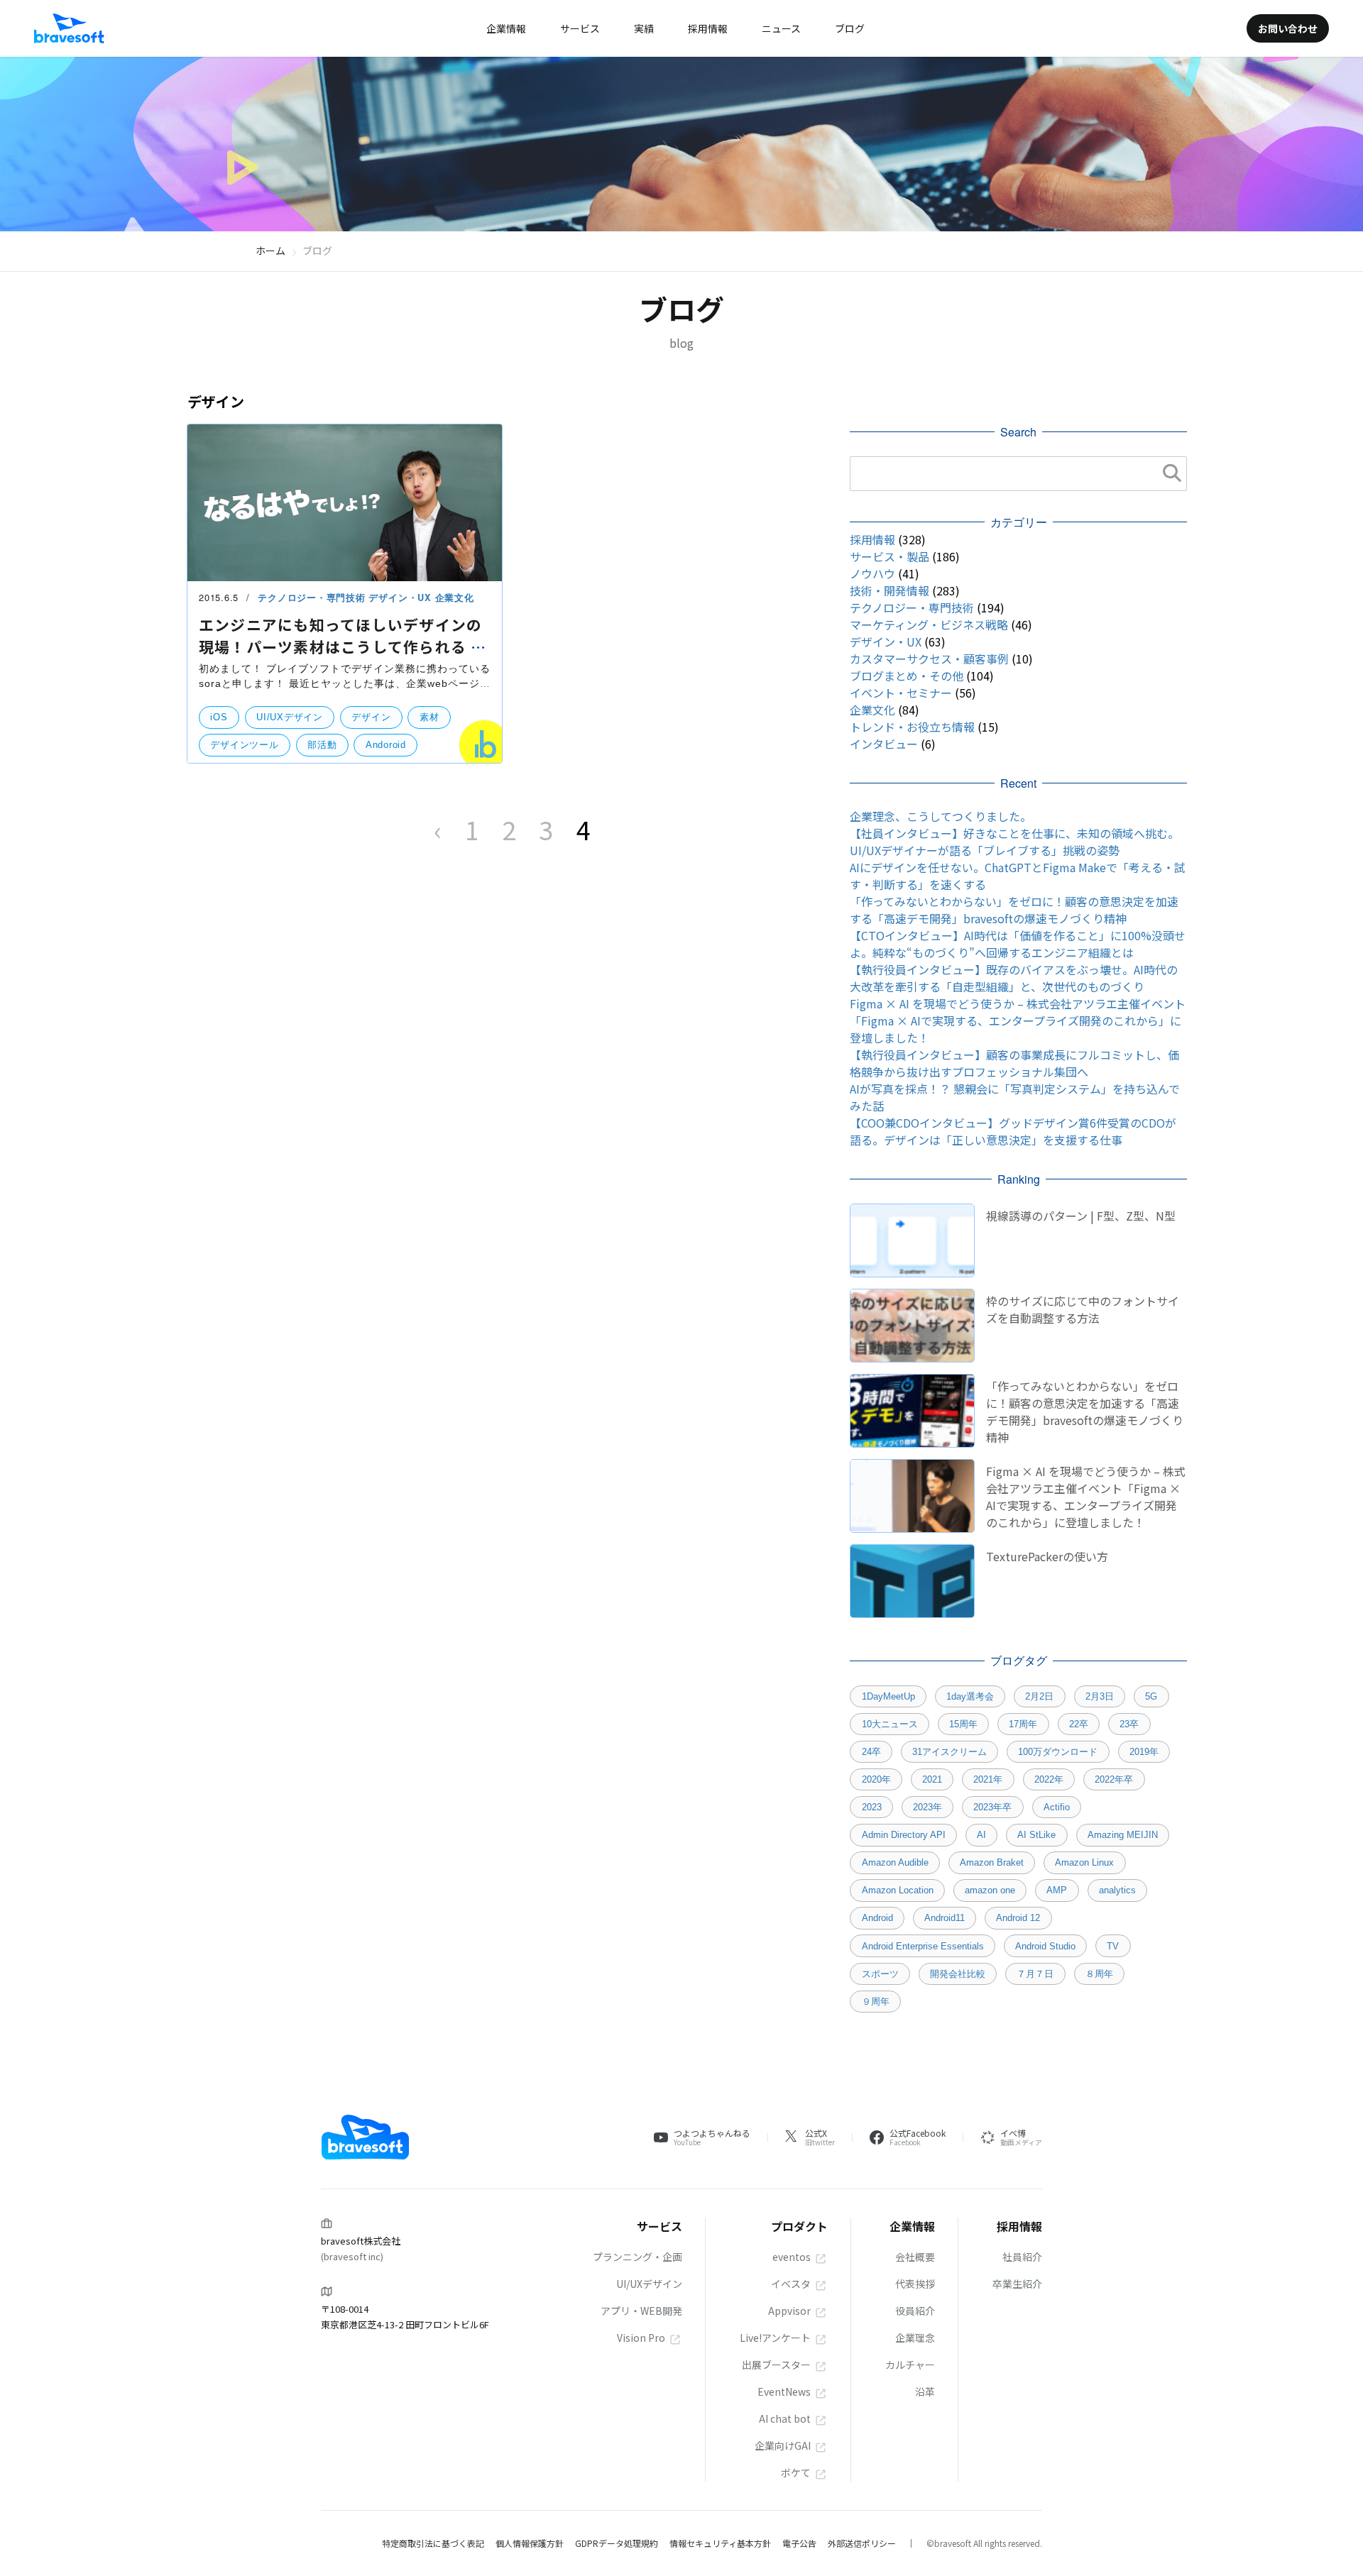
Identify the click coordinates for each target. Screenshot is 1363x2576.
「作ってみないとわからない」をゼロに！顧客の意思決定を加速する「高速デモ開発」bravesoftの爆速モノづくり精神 (1014, 910)
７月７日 (1035, 1974)
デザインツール (244, 744)
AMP (1056, 1890)
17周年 (1023, 1724)
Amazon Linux (1084, 1862)
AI (981, 1834)
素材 (429, 717)
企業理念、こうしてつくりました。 (940, 816)
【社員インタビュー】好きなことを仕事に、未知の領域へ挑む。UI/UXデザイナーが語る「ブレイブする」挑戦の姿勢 (1014, 842)
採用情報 (872, 539)
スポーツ (880, 1974)
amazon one (990, 1890)
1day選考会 (970, 1696)
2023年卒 (992, 1807)
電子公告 (799, 2543)
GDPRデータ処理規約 (616, 2543)
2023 (872, 1807)
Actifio (1057, 1807)
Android (877, 1917)
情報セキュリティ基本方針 (720, 2543)
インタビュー (884, 743)
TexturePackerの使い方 (1047, 1556)
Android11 (944, 1917)
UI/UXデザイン (289, 717)
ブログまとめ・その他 (906, 675)
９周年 (875, 2001)
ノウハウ (872, 573)
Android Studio (1045, 1946)
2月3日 (1099, 1696)
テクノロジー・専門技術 (313, 597)
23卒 (1129, 1724)
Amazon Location (898, 1890)
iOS (218, 717)
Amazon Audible (895, 1862)
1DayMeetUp (888, 1696)
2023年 (927, 1807)
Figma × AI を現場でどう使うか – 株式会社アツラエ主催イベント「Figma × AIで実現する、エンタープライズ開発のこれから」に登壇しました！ (1018, 1020)
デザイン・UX (401, 597)
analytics (1117, 1890)
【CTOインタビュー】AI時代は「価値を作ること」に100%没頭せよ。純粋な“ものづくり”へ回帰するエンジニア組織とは (1018, 944)
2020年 (876, 1779)
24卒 (871, 1751)
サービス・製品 (889, 556)
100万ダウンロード (1057, 1751)
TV (1113, 1946)
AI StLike (1036, 1834)
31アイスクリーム (949, 1751)
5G (1151, 1696)
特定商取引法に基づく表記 (433, 2543)
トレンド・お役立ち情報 (912, 726)
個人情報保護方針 (530, 2543)
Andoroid (386, 744)
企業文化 (454, 597)
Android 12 (1018, 1917)
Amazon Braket (992, 1862)
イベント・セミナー (901, 692)
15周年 (963, 1724)
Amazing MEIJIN (1123, 1834)
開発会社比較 (957, 1974)
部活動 (321, 744)
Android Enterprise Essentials (923, 1946)
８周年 (1099, 1974)
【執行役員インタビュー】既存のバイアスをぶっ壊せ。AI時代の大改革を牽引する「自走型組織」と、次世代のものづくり (1014, 978)
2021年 (987, 1779)
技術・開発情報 (889, 590)
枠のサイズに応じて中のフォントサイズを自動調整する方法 (1082, 1309)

==============================

[PROBLEM STATEMENT]: Beginning at the line with "1DayMeetUp (888, 1696)" and ending at the last line of the entries, print every line exactly.

[ANSWER]:
1DayMeetUp (888, 1696)
2023年 (927, 1807)
Figma × AI を現場でどう使うか – 株式会社アツラエ主催イベント「Figma × AIで実現する、エンタープライズ開発のこれから」に登壇しました！ (1018, 1020)
デザイン・UX (401, 597)
analytics (1117, 1890)
【CTOインタビュー】AI時代は「価値を作ること」に100%没頭せよ。純粋な“ものづくり”へ回帰するエンジニア組織とは (1018, 944)
2020年 (876, 1779)
24卒 (871, 1751)
サービス・製品 (889, 556)
100万ダウンロード (1057, 1751)
TV (1113, 1946)
AI StLike (1036, 1834)
31アイスクリーム (949, 1751)
5G (1151, 1696)
特定商取引法に基づく表記 (433, 2543)
トレンド・お役立ち情報 (912, 726)
個人情報保護方針 (530, 2543)
Andoroid (386, 744)
企業文化 (454, 597)
Android 12 (1018, 1917)
Amazon Braket (992, 1862)
イベント・セミナー (901, 692)
15周年 (963, 1724)
Amazing MEIJIN (1123, 1834)
開発会社比較 (957, 1974)
部活動 (321, 744)
Android Enterprise Essentials (923, 1946)
８周年 (1099, 1974)
【執行役員インタビュー】既存のバイアスをぶっ壊せ。AI時代の大改革を牽引する「自走型組織」と、次世代のものづくり (1014, 978)
2021年 (987, 1779)
技術・開発情報 (889, 590)
枠のサイズに応じて中のフォントサイズを自動調整する方法 (1082, 1309)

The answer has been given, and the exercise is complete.